Easter Bunny Dead in Bizzare Hunting Accident

Photo/Associated Press

AP Sportswriter

STONECREST, PA (AP) – Well kids, enjoy that basket you just got and try and make that candy last for a good, long time.

Two hunters, identified only as “Jerry and Bob”, called the Guinness Book of World Records yesterday to let them know that they just “bagged the biggest f**king rabbit we’ve ever seen”.

The Guinness people realized immediately what happened and notified the police.

The victim was identified as Peter J. Cottontail (672 C.E. – 2004 C.E.), a large supernatural rabbit/human hybrid known and loved by children the world over as “The Easter Bunny”. Cottontail was pronounced dead on the scene FROM shotgun wounds to his chest and abdomen.

Police have held the two hunters on charges of man(-rabbit hybrid)slaughter, hunting without a license, hunting out of season, criminal tresspassing, and “typical redneck stupidity”.
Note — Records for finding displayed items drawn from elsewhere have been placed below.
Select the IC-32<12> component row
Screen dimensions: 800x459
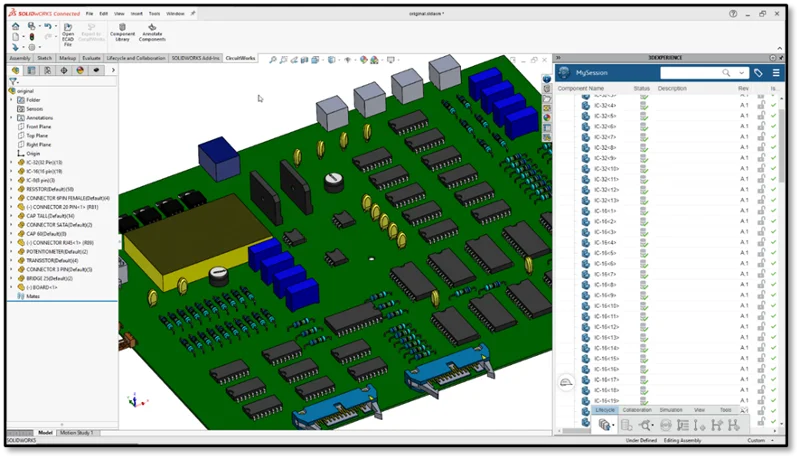coord(606,190)
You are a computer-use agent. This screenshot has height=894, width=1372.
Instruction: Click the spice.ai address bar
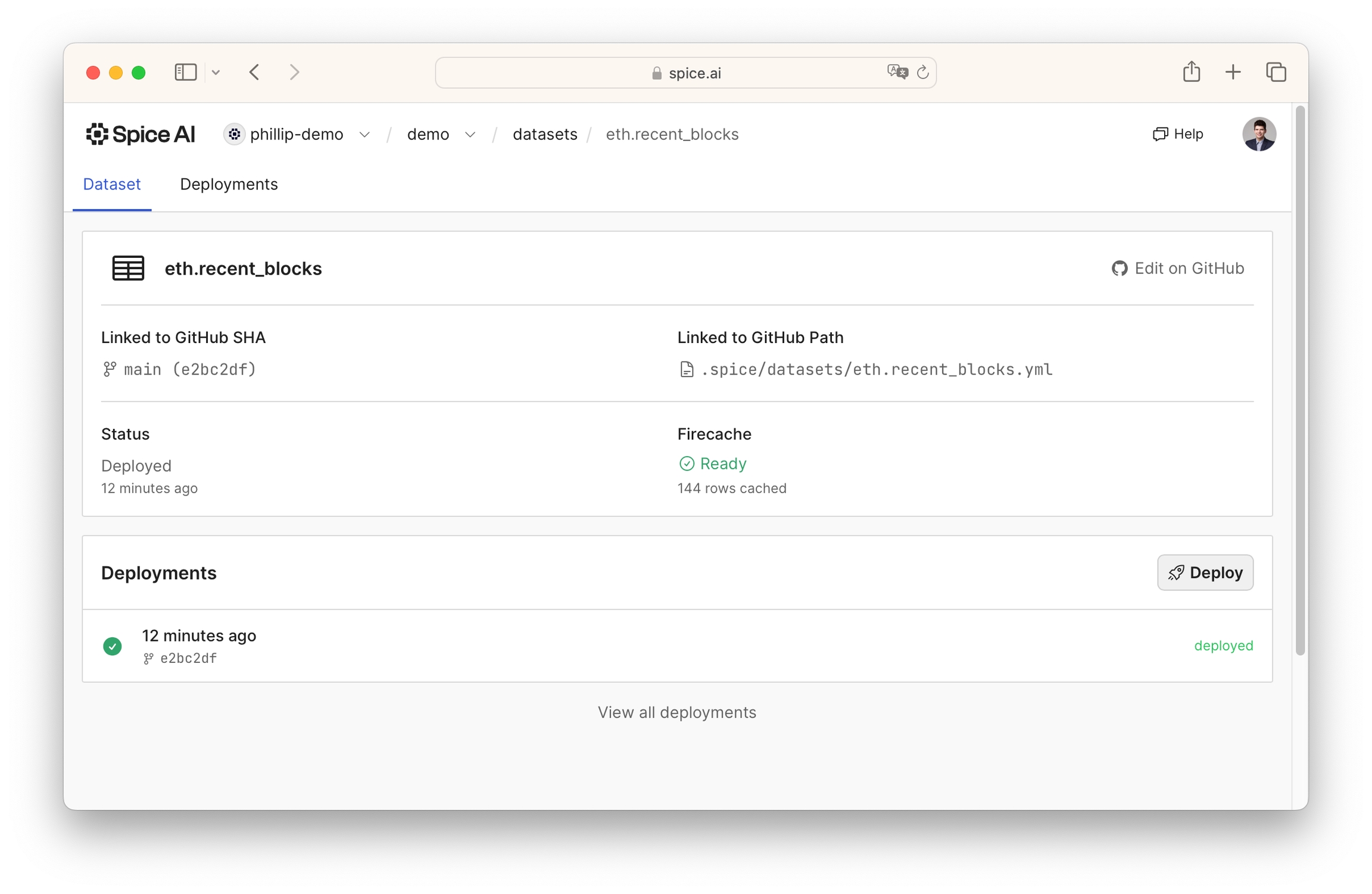tap(685, 73)
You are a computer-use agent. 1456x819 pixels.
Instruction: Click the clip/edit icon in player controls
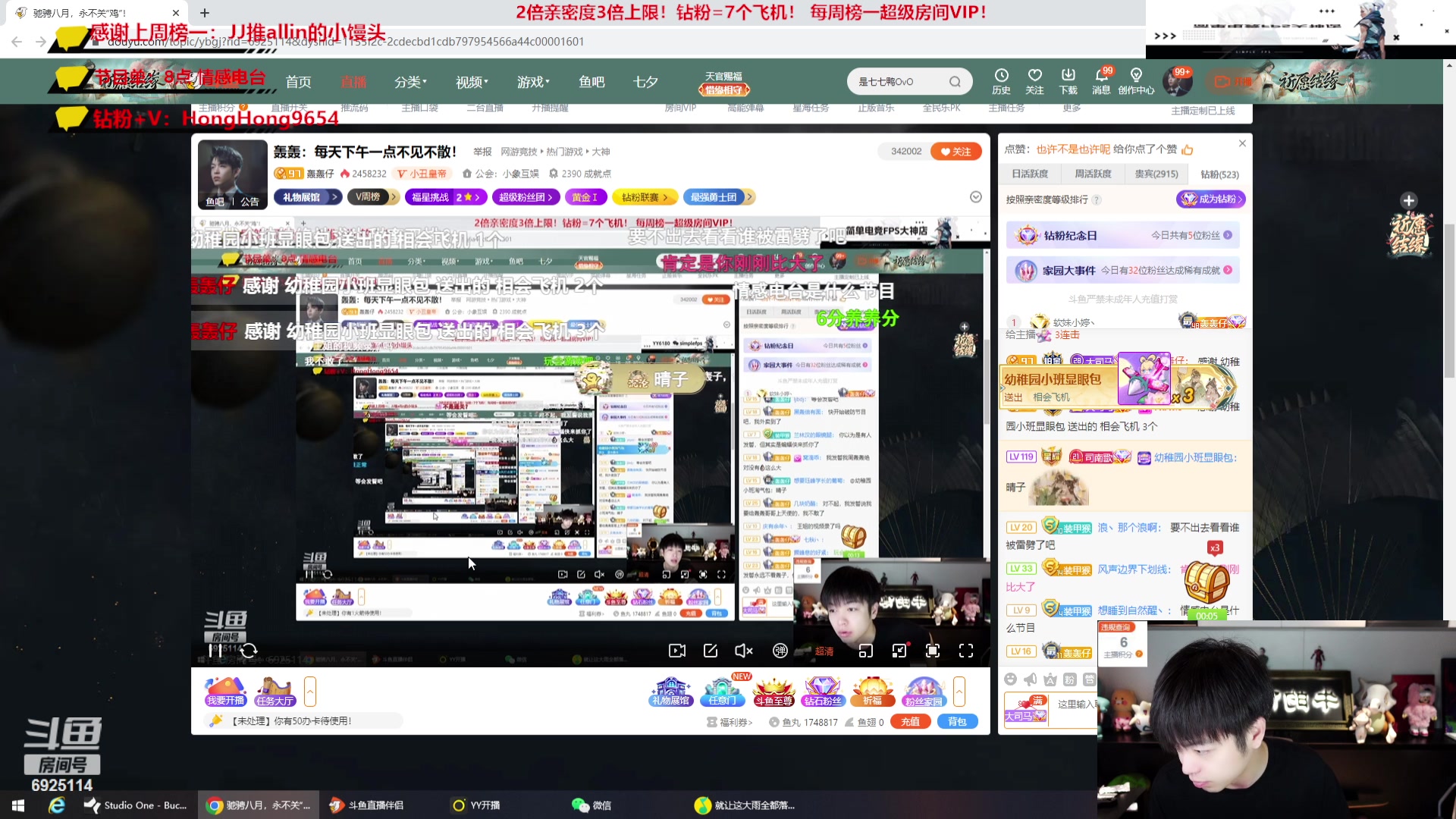coord(711,651)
Police report that these two men were arrested back in January, 2000, when they locked their friend up in a Y2K Shelter for nearly two weeks and led him to believe the world was destroyed.

Charges were never filed when it was discovered by a court-appointed psychiatrist that the men had an I.Q. of 85…


3 thoughts on “Easter Bunny Dead in Bizzare Hunting Accident

  1. Well! I guess that means the end of Easter as we know it… I think I’ll celebrate…

    I wonder if those two can be hired to take out Santa?